*What you are asked to do*.
From the caregiving tips article, quote word for word the part that opens with "June 1, 2012" and closes with "spouse, child, relative-caregiver.".

*Provided passage*.
↓↓↓

June 1, 2012

Caregiving with Love: Five Tips to Better Healing

Whether it’s your wife or husband or child, or a relative or close friend you are caring for, it is paramount that you become the best caregiver possible for your loved one. As a caregiver here are some tips to be a better friend, partner, spouse, child, relative-caregiver.

  1. Be the trusted advocate. No matter the illness, the medical journey to heal is lengthy and complicated especially if the battleground is cancer. It is important to make sure that you — the caregiver — understands the treatment that your doctor has initiated, no matter how complex, and that all questions have been answered including the many what ifs and whens. If you need to research various options or get second opinions, make it happen. If you need a clinical trial, find it. If the patient is overwhelmed or can’t focus, they must feel and know the caregiver is the responsible advocate and is knowledgeable of the best possible medical journey. If they do, they will feel protected and loved, and thus empowered to just focus on their part: the healing.
  2. Become the cocoon around your loved one. Every day I’d get into Jacqui’s bed and we’d hug tightly as she’d wrap herself around me while we chatted or napped. I always made sure she felt totally surrounded, completely cocooned, by my love, my strength, and my positive attitude. As a caregiver, you have to supply that grounding, that safety net. No matter how bad or creepy or doubtful a patient may feel, you have to provide an unconditional, unbending, concrete tower of absolute certainty about positive progress, as well as an ocean of love that will not allow anything to happen but the very, very best that can be. As caregiver, you must be the unmovable rock of strength and security. A granite-strong cocoon!
  3. Don’t just be present, be a partner. You work as a team, in partnership with the patient; to be there and support them with any and all treatments from MRIs to IV line cleanings. Whether double-checking with the nurses the drugs they’re hooking up, making sure the bed is made or freshened while the patient is in the shower or bathroom, scheduling the physical therapists to keep your partner active and limber, dealing with the three meals and snack orders, you are there to deal with the many details that make up daily hospital life. An unspoken team partnership is crucial for caregivers to bring to the table and for patients to rely on.
  4. Keep them active and involved. Sometimes it’s just being there to open the shades and point out how beautiful the sunrise is that morning. Sometimes it’s sharing an important front-page story in the news, or breaking out a favorite game like Yahtzee to encourage their competitive spirit to win. Sometimes it’s playing a CD of oldies but goodies and getting up to do some crazy dance steps to get a laugh or better still to get them to dance even if it means they’re standing on your feet because they are too weak to stand on their own. When you’re ill, the world feels like it’s closing in on you. It’s important for the caregiver to keep enlarging the boundaries and keep the patient involved with the outside world.The will to live and being active with the outside world is crucial therapy.
  5. Arrange for small doses of one-on-one time with special friends and family. Your loved one values friendships, and some concentrated time with a dear friend or family member can be restorative. Have a special friend come over for ten minutes to an hour (depending on how your loved one is feeling that day) and occupy yourself with a task nearby. This way you can be summoned easily if needed, but they still have some privacy and a small sense of normalcy. And if you need to regroup, grab a coffee with a friend or get on the phone with a college buddy. Do whatever it takes to remain strong, clear-minded, and balanced. Your own good mental outlook is crucial to your partner.

The caregiver must become the dependable all-around partner for the patient, and if you can do that effectively and incorporate these five tips, he or she can relax as they heal and know the train has a co-driver and all is well with the arduous journey. The more you take on your shoulders, the less remains on the patient’s. Needless to say, this includes everything else going on with your home, financial concerns such as paying monthly bills, and keeping family and friends informed.

↑↑↑

*Extracted information*.
↓↓↓

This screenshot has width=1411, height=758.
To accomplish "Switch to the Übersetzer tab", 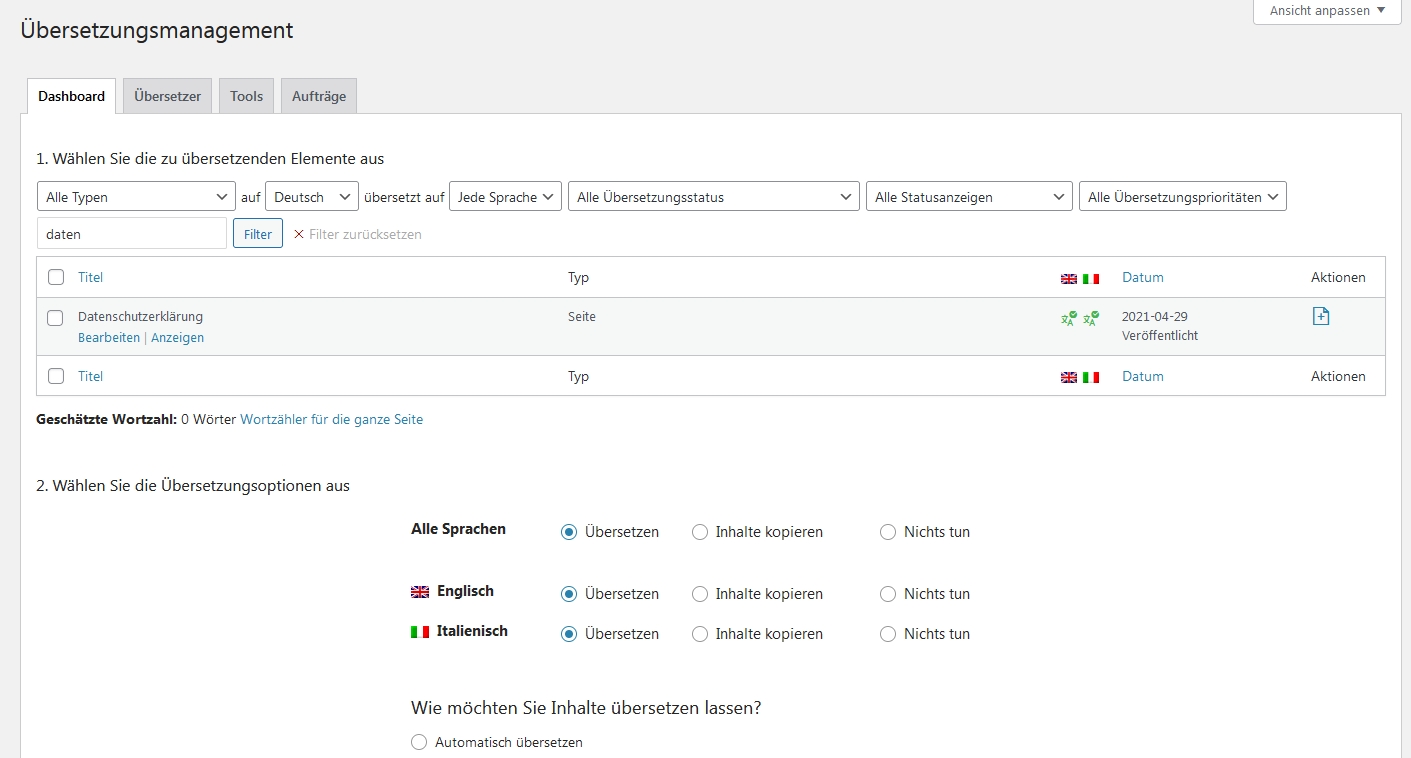I will pos(167,97).
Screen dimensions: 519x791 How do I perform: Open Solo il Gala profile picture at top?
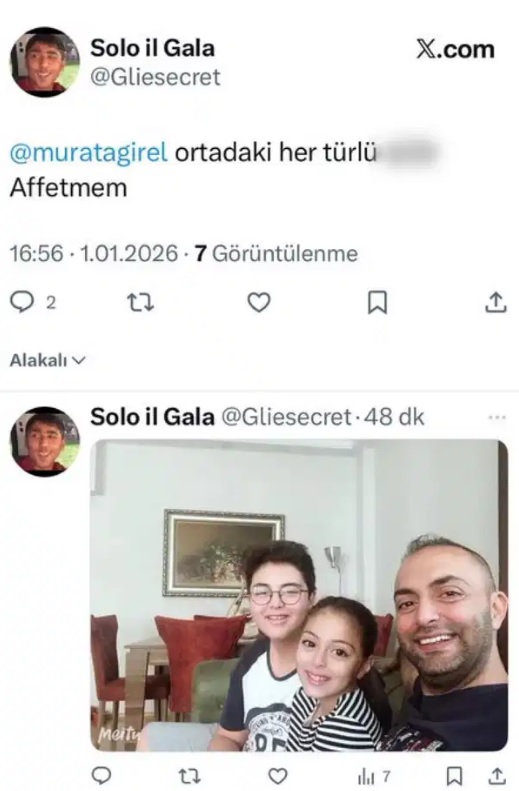tap(45, 62)
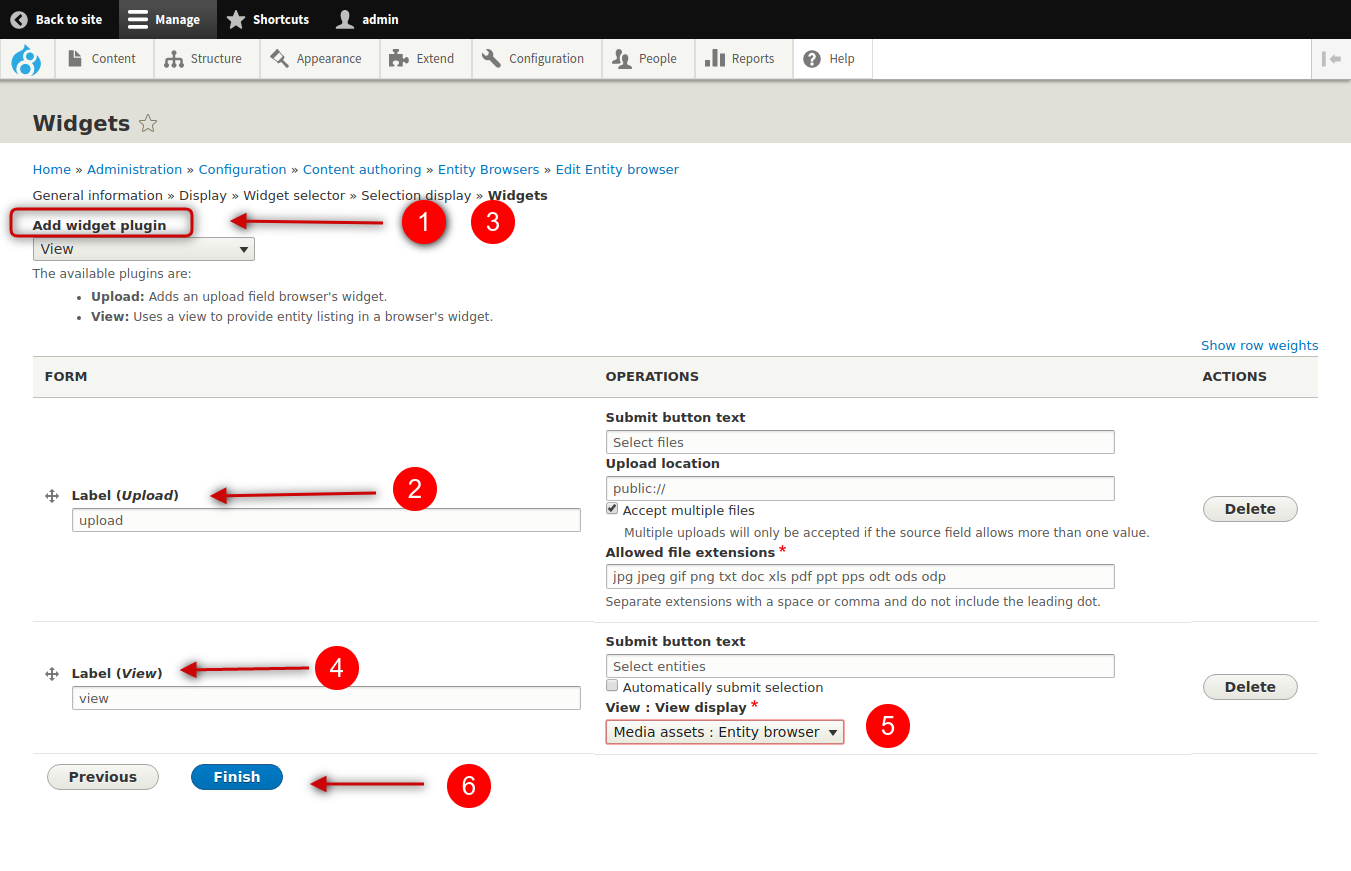Open the Help toolbar item
The image size is (1351, 871).
tap(829, 59)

↑↑↑

*Finished task*.
June 1, 2012

Caregiving with Love: Five Tips to Better Healing

Whether it’s your wife or husband or child, or a relative or close friend you are caring for, it is paramount that you become the best caregiver possible for your loved one. As a caregiver here are some tips to be a better friend, partner, spouse, child, relative-caregiver.